▶ Consignes:
1. Dans le texte à lire, recopiez mot pour mot tout le passage qui va de "Plus récemment, le" jusqu'à "Networks et a.).".
2. D'après le texte à lire, les affirmations suivantes sont-elles exactes ? Répondez par oui ou par non et citez à l'identique les mots du texte qui permettent de trancher. (a) La décision mentionnée a été rendue par le Tribunal de grande instance de Paris. (b) Cette décision date du 16 juin 2008. (c) Selon le tribunal, les textes litigieux pouvaient constituer des diffamations envers une administration publique.

▶ Texte à lire:

»»

Plus récemment, le Tribunal de grande instance de Paris a estimé que l'hébergeur « pouvait, en tout état de cause, compte tenu de ce que seules des diffamations ou injures envers un particulier étaient susceptibles d'être caractérisées dans les textes litigieux, estimer qu'il convenait de laisser à leur auteur la possibilité de justifier du contenu de ses écrits » (TGI Paris, réf., 16 juin 2008, Paris Promotion c/ JFG Networks et a.).

««

▶ Entrées:
»»

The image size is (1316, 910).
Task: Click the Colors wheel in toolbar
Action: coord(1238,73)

««
»»

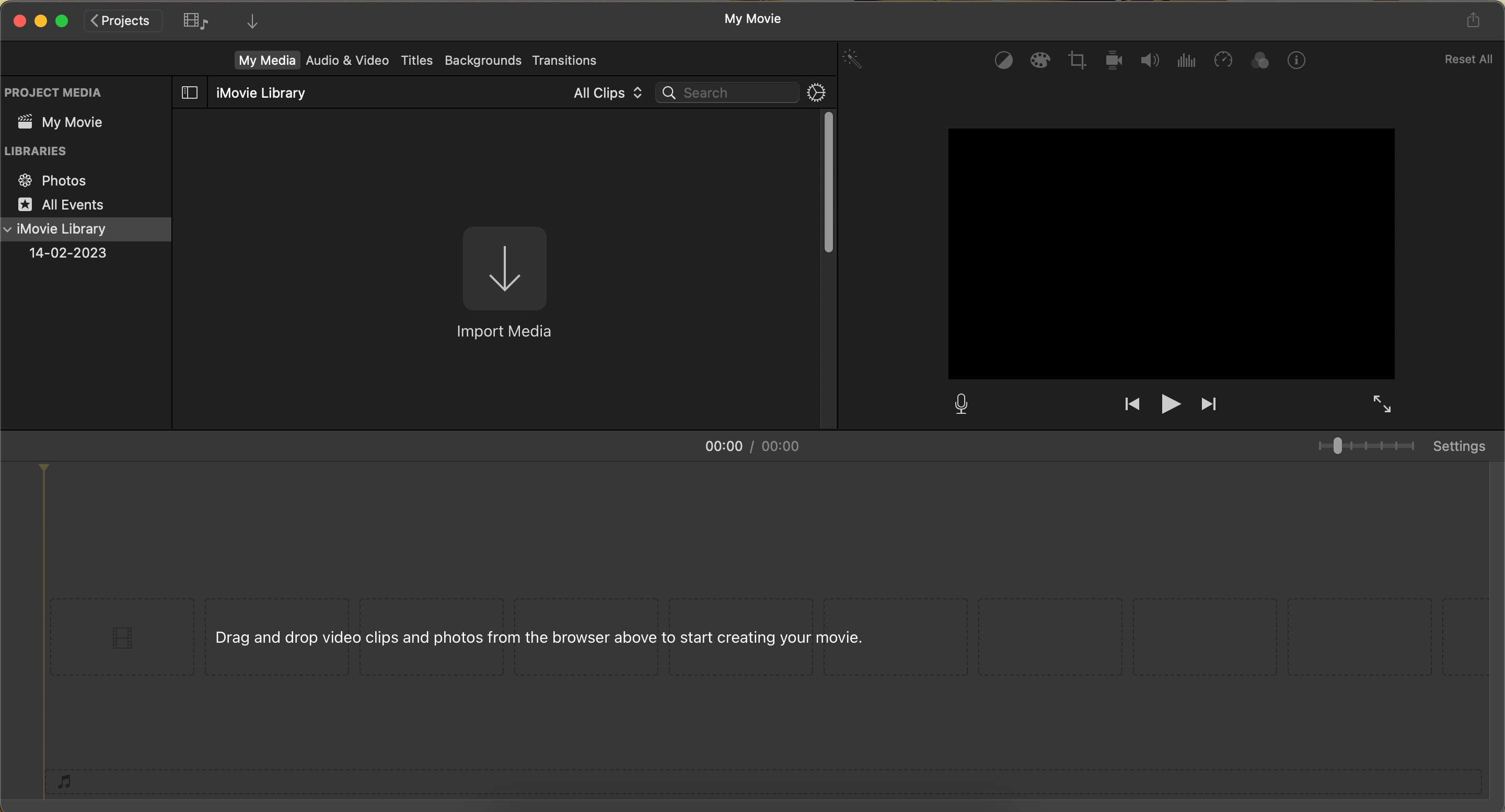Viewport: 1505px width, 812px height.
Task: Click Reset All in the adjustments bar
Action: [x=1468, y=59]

««

▶ Corrigé:
1.
Plus récemment, le Tribunal de grande instance de Paris a estimé que l'hébergeur « pouvait, en tout état de cause, compte tenu de ce que seules des diffamations ou injures envers un particulier étaient susceptibles d'être caractérisées dans les textes litigieux, estimer qu'il convenait de laisser à leur auteur la possibilité de justifier du contenu de ses écrits » (TGI Paris, réf., 16 juin 2008, Paris Promotion c/ JFG Networks et a.).

2.
(a) Oui : le texte indique que « le Tribunal de grande instance de Paris a estimé ».
(b) Oui : la référence donnée est « TGI Paris, réf., 16 juin 2008 ».
(c) Non : le texte précise que « seules des diffamations ou injures envers un particulier étaient susceptibles d'être caractérisées dans les textes litigieux ».